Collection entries
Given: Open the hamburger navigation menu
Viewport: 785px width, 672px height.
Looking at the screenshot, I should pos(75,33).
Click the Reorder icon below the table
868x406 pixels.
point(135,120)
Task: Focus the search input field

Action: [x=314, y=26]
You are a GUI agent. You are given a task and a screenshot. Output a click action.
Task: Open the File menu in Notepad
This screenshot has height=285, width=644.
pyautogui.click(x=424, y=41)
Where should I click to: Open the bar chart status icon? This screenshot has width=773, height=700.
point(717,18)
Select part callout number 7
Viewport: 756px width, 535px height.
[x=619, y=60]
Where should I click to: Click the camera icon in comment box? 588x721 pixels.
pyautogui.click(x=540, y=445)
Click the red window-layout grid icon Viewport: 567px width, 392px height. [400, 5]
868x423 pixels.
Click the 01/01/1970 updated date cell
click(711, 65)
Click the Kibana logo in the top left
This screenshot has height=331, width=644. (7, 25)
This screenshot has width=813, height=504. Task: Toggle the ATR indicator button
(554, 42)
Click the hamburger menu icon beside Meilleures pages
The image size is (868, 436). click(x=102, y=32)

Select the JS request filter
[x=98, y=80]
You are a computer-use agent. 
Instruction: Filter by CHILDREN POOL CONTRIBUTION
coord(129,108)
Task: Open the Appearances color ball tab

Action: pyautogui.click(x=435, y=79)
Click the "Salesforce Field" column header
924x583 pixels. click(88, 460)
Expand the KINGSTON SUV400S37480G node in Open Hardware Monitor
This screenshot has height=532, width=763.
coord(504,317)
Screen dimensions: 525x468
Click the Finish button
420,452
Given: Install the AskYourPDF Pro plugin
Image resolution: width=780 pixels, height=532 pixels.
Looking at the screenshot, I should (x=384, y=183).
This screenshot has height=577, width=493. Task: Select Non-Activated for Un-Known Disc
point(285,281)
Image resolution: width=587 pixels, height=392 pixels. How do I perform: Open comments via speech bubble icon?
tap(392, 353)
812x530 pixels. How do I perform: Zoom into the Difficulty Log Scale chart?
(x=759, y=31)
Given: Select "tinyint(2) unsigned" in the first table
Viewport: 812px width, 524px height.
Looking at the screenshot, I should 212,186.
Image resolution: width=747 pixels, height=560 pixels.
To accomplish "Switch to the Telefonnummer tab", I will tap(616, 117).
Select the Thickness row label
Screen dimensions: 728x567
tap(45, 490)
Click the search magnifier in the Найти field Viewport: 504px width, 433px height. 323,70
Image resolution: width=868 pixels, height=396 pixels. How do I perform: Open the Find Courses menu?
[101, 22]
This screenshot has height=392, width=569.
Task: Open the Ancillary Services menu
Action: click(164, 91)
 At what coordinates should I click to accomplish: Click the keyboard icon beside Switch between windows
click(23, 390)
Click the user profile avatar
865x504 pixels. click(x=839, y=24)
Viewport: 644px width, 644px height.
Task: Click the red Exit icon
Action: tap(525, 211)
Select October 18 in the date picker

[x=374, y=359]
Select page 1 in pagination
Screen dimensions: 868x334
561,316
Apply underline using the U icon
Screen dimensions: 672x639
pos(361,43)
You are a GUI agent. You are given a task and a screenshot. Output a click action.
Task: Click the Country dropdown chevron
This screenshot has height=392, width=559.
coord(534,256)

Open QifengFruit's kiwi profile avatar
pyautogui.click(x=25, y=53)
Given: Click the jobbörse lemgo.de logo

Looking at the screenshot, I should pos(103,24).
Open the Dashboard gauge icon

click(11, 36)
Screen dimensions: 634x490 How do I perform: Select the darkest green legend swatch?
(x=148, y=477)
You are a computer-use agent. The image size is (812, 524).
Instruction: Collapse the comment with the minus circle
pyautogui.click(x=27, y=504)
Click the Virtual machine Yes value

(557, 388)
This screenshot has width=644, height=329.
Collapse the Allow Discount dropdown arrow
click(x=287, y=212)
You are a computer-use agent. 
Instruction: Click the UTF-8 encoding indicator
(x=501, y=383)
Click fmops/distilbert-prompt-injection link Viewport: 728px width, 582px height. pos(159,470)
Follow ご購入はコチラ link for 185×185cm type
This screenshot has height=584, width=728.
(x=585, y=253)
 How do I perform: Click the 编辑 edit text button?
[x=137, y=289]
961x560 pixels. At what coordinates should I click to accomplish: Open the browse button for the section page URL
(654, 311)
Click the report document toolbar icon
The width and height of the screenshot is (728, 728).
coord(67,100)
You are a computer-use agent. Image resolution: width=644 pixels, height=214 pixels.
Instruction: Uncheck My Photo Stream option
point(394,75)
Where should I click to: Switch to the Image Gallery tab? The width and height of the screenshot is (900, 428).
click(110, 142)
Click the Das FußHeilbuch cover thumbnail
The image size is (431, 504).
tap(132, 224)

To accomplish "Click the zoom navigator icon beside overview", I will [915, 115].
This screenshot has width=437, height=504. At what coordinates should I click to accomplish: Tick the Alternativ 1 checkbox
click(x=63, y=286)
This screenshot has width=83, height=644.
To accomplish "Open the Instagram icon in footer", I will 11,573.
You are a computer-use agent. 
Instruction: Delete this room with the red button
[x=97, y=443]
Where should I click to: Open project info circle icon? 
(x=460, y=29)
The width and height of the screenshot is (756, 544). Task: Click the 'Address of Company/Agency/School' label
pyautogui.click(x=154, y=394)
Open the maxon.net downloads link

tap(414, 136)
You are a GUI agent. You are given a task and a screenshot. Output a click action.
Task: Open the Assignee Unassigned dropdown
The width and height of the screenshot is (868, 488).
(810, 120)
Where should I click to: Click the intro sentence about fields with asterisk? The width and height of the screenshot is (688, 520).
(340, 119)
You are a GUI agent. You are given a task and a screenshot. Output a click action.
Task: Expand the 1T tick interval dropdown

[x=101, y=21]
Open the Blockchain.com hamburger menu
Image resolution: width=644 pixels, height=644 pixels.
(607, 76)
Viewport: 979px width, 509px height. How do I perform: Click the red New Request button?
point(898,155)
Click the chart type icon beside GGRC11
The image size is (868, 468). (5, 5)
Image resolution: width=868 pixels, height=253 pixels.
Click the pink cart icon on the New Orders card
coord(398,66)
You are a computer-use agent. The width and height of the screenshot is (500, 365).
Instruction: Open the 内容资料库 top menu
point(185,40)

BRIEF
Write the entries out once more, exactly as they were given.

YOUR SOLUTION
Given: Open the hamburger navigation menu
Viewport: 785px width, 672px height.
Looking at the screenshot, I should pos(75,33).
Click the Reorder icon below the table
868x406 pixels.
point(135,120)
Task: Focus the search input field

Action: [x=314, y=26]
You are a GUI agent. You are given a task and a screenshot. Output a click action.
Task: Open the File menu in Notepad
This screenshot has height=285, width=644.
pyautogui.click(x=424, y=41)
Where should I click to: Open the bar chart status icon? This screenshot has width=773, height=700.
point(717,18)
Select part callout number 7
Viewport: 756px width, 535px height.
[x=619, y=60]
Where should I click to: Click the camera icon in comment box? 588x721 pixels.
pyautogui.click(x=540, y=445)
Click the red window-layout grid icon Viewport: 567px width, 392px height. [400, 5]
868x423 pixels.
Click the 01/01/1970 updated date cell
click(711, 65)
Click the Kibana logo in the top left
This screenshot has height=331, width=644. (7, 25)
This screenshot has width=813, height=504. Task: Toggle the ATR indicator button
(554, 42)
Click the hamburger menu icon beside Meilleures pages
The image size is (868, 436). click(x=102, y=32)

Select the JS request filter
[x=98, y=80]
You are a computer-use agent. 
Instruction: Filter by CHILDREN POOL CONTRIBUTION
coord(129,108)
Task: Open the Appearances color ball tab

Action: pyautogui.click(x=435, y=79)
Click the "Salesforce Field" column header
924x583 pixels. click(88, 460)
Expand the KINGSTON SUV400S37480G node in Open Hardware Monitor
This screenshot has height=532, width=763.
coord(504,317)
Screen dimensions: 525x468
Click the Finish button
420,452
Given: Install the AskYourPDF Pro plugin
Image resolution: width=780 pixels, height=532 pixels.
Looking at the screenshot, I should (x=384, y=183).
This screenshot has height=577, width=493. Task: Select Non-Activated for Un-Known Disc
point(285,281)
Image resolution: width=587 pixels, height=392 pixels. How do I perform: Open comments via speech bubble icon?
tap(392, 353)
812x530 pixels. How do I perform: Zoom into the Difficulty Log Scale chart?
(x=759, y=31)
Given: Select "tinyint(2) unsigned" in the first table
Viewport: 812px width, 524px height.
Looking at the screenshot, I should 212,186.
Image resolution: width=747 pixels, height=560 pixels.
To accomplish "Switch to the Telefonnummer tab", I will tap(616, 117).
Select the Thickness row label
Screen dimensions: 728x567
tap(45, 490)
Click the search magnifier in the Найти field Viewport: 504px width, 433px height. 323,70
Image resolution: width=868 pixels, height=396 pixels. How do I perform: Open the Find Courses menu?
[101, 22]
This screenshot has height=392, width=569.
Task: Open the Ancillary Services menu
Action: click(164, 91)
 At what coordinates should I click to accomplish: Click the keyboard icon beside Switch between windows
click(23, 390)
Click the user profile avatar
865x504 pixels. click(x=839, y=24)
Viewport: 644px width, 644px height.
Task: Click the red Exit icon
Action: tap(525, 211)
Select October 18 in the date picker

[x=374, y=359]
Select page 1 in pagination
Screen dimensions: 868x334
561,316
Apply underline using the U icon
Screen dimensions: 672x639
pos(361,43)
You are a GUI agent. You are given a task and a screenshot. Output a click action.
Task: Click the Country dropdown chevron
This screenshot has height=392, width=559.
coord(534,256)

Open QifengFruit's kiwi profile avatar
pyautogui.click(x=25, y=53)
Given: Click the jobbörse lemgo.de logo

Looking at the screenshot, I should pos(103,24).
Open the Dashboard gauge icon

click(11, 36)
Screen dimensions: 634x490 How do I perform: Select the darkest green legend swatch?
(x=148, y=477)
You are a computer-use agent. The image size is (812, 524).
Instruction: Collapse the comment with the minus circle
pyautogui.click(x=27, y=504)
Click the Virtual machine Yes value

(557, 388)
This screenshot has width=644, height=329.
Collapse the Allow Discount dropdown arrow
click(x=287, y=212)
You are a computer-use agent. 
Instruction: Click the UTF-8 encoding indicator
(x=501, y=383)
Click fmops/distilbert-prompt-injection link Viewport: 728px width, 582px height. pos(159,470)
Follow ご購入はコチラ link for 185×185cm type
This screenshot has height=584, width=728.
(x=585, y=253)
 How do I perform: Click the 编辑 edit text button?
[x=137, y=289]
961x560 pixels. At what coordinates should I click to accomplish: Open the browse button for the section page URL
(654, 311)
Click the report document toolbar icon
The width and height of the screenshot is (728, 728).
coord(67,100)
You are a computer-use agent. Image resolution: width=644 pixels, height=214 pixels.
Instruction: Uncheck My Photo Stream option
point(394,75)
Where should I click to: Switch to the Image Gallery tab? The width and height of the screenshot is (900, 428).
click(110, 142)
Click the Das FußHeilbuch cover thumbnail
The image size is (431, 504).
tap(132, 224)

To accomplish "Click the zoom navigator icon beside overview", I will [915, 115].
This screenshot has width=437, height=504. At what coordinates should I click to accomplish: Tick the Alternativ 1 checkbox
click(x=63, y=286)
This screenshot has width=83, height=644.
To accomplish "Open the Instagram icon in footer", I will 11,573.
You are a computer-use agent. 
Instruction: Delete this room with the red button
[x=97, y=443]
Where should I click to: Open project info circle icon? 
(x=460, y=29)
The width and height of the screenshot is (756, 544). Task: Click the 'Address of Company/Agency/School' label
pyautogui.click(x=154, y=394)
Open the maxon.net downloads link

tap(414, 136)
You are a GUI agent. You are given a task and a screenshot. Output a click action.
Task: Open the Assignee Unassigned dropdown
The width and height of the screenshot is (868, 488).
(810, 120)
Where should I click to: Click the intro sentence about fields with asterisk? The width and height of the screenshot is (688, 520).
(340, 119)
You are a GUI agent. You are given a task and a screenshot. Output a click action.
Task: Expand the 1T tick interval dropdown

[x=101, y=21]
Open the Blockchain.com hamburger menu
Image resolution: width=644 pixels, height=644 pixels.
(607, 76)
Viewport: 979px width, 509px height. How do I perform: Click the red New Request button?
point(898,155)
Click the chart type icon beside GGRC11
The image size is (868, 468). (5, 5)
Image resolution: width=868 pixels, height=253 pixels.
Click the pink cart icon on the New Orders card
coord(398,66)
You are a computer-use agent. The width and height of the screenshot is (500, 365).
Instruction: Open the 内容资料库 top menu
point(185,40)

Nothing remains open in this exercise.